Former UT football coach Phillip Fulmer speaks to athletes in Mi - WMC Action News 5 - Memphis, Tennessee

Former UT football coach Phillip Fulmer speaks to athletes in Mid-South

(SOURCE: Charles Schrimsher) (SOURCE: Charles Schrimsher)
(SOURCE: Charles Schrimsher) (SOURCE: Charles Schrimsher)

Best known for leading the Tennessee Volunteers in the first ever BCS National Championship game in 1998 and defeating the Florida State Seminoles (23-16), Phillip Fulmer visited the Mid-South to encourage and motivate young athletes in Bolivar.

Fulmer lead the Volunteers as head football coach for 20 years. He is easily recognized as one of the legendary sports figures in the Southeastern Conference, as well as in college football. Fulmer is also a native son of Tennessee and a championship winning coach. 

He addressed the crowd of approximately 400 at Bolivar Central High School gathered to honor the nominees and recipients of the Bolivar Central High School inaugural sports awards.

Fulmer told the athletes they should never forget where they came from when they become an adult, and he encouraged them to always give back. 

"I never forgot where I came from," Fulmer told the athletes before the ceremony.

He also told them to expect failures, but to rise above them. 

"No one likes it when things don't go your way," Fulmer said. "But, you have to look at your program every day and ask yourself 'Are we getting better?'"

Fulmer encouraged the athletes to always work toward being better, but focus on what they are good at while looking at ways to improve.

"Maximize your strengths and minimize your weaknesses," Fulmer said. 

He said some of the best resources everyone has is the people you choose to surround yourself with and the choices you make regarding your circle of influence. 

"Make sure you surround yourself with people who will lift you up," Fulmer said.

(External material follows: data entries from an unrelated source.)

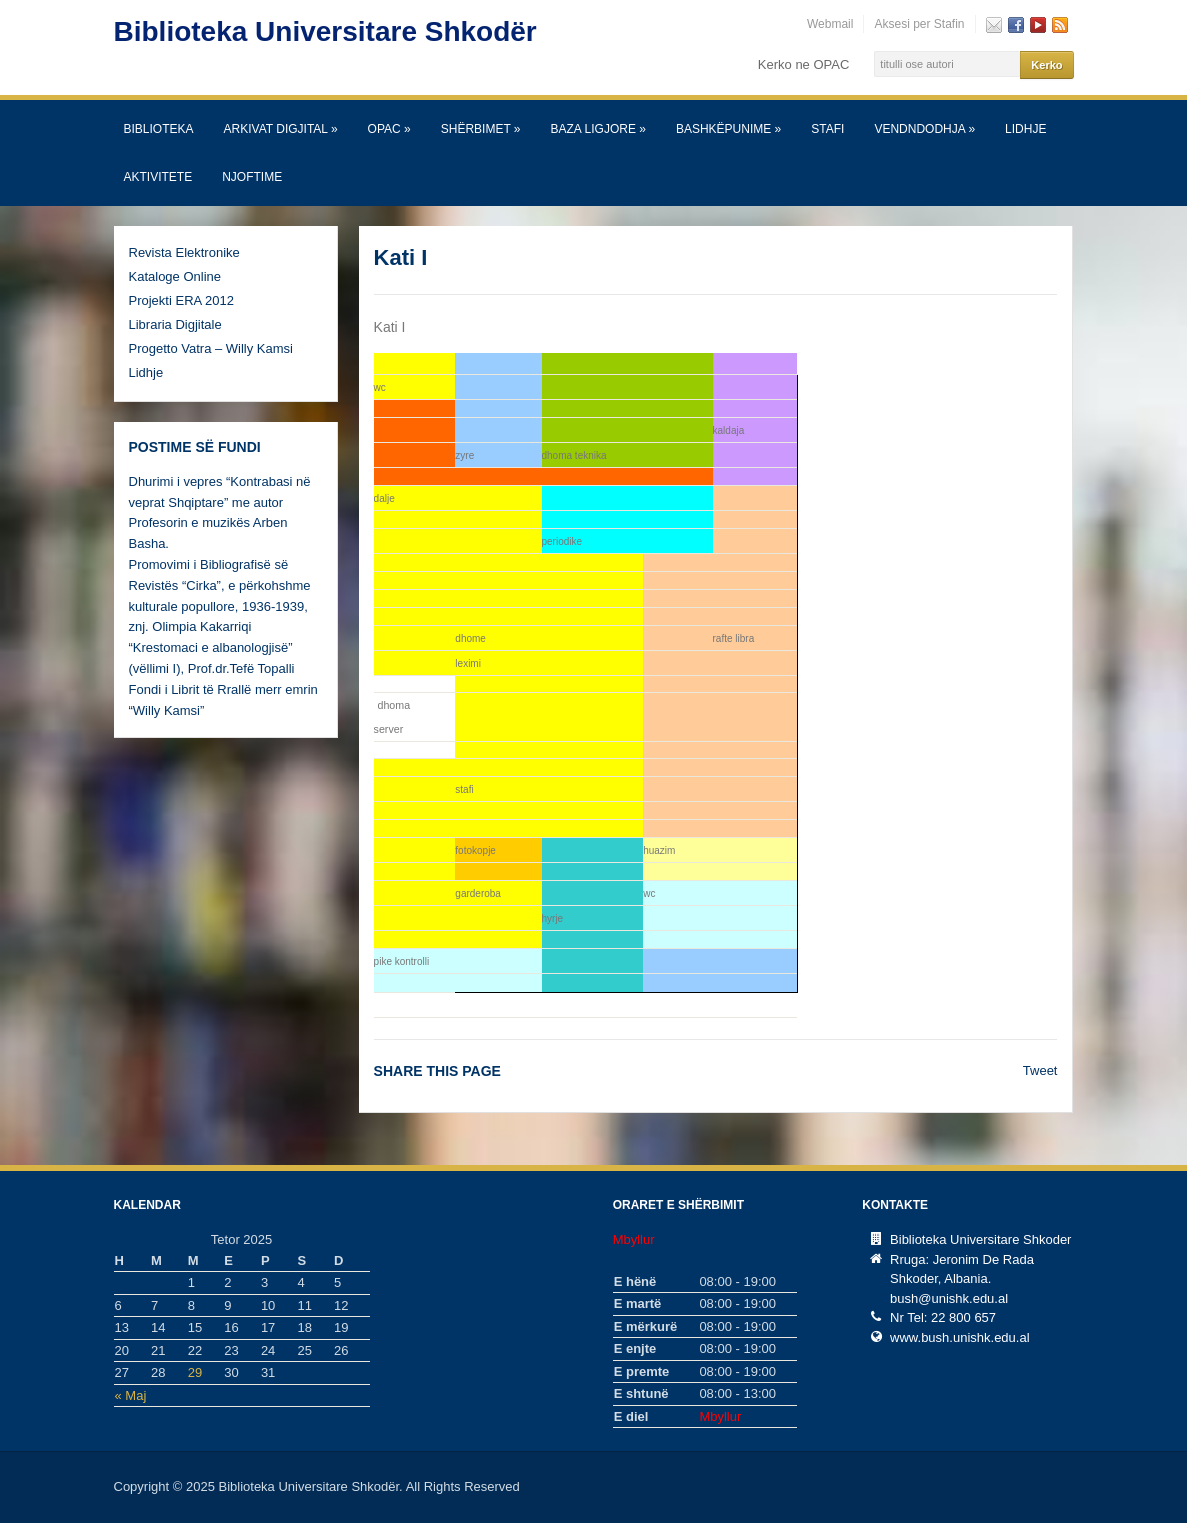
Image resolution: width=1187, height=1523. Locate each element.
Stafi (827, 129)
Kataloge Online (175, 276)
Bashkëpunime (728, 129)
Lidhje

The Tennessee Vols recently announced they will have a camp at Tennessee State University in Nashville, following suit with Michigan and Penn State who have had multiple camps throughout the South over the past couple years. When asked his opinion on satellite camps, he said it has its advantages and disadvantages. 

"It's a good thing to get kids who don't have access to enough money to make contact with the coaches to be seen, but at the same time, it's another thing pulling coaches from campus," Fulmer said. "When I was in it, we'd recruit a bunch of players, and as soon as we got them on campus, we were gone again recruiting the next group."

Fulmer said if he had it his way, the NCAA would look more like the NFL in terms of recruiting.

"I wish NCAA would become like the NFL where you have a group of coaches who are there to coach football and then another set to handle recruiting and that sort of thing," Fulmer said.

Fulmer lives in Maryville with his wife and owns a business. However, he has not left the football business either. He is still very instrumental in reviving the football program at East Tennessee State.

He was also recently placed on the President's Council at the University of Tennessee and has a statewide radio show in the fall each year.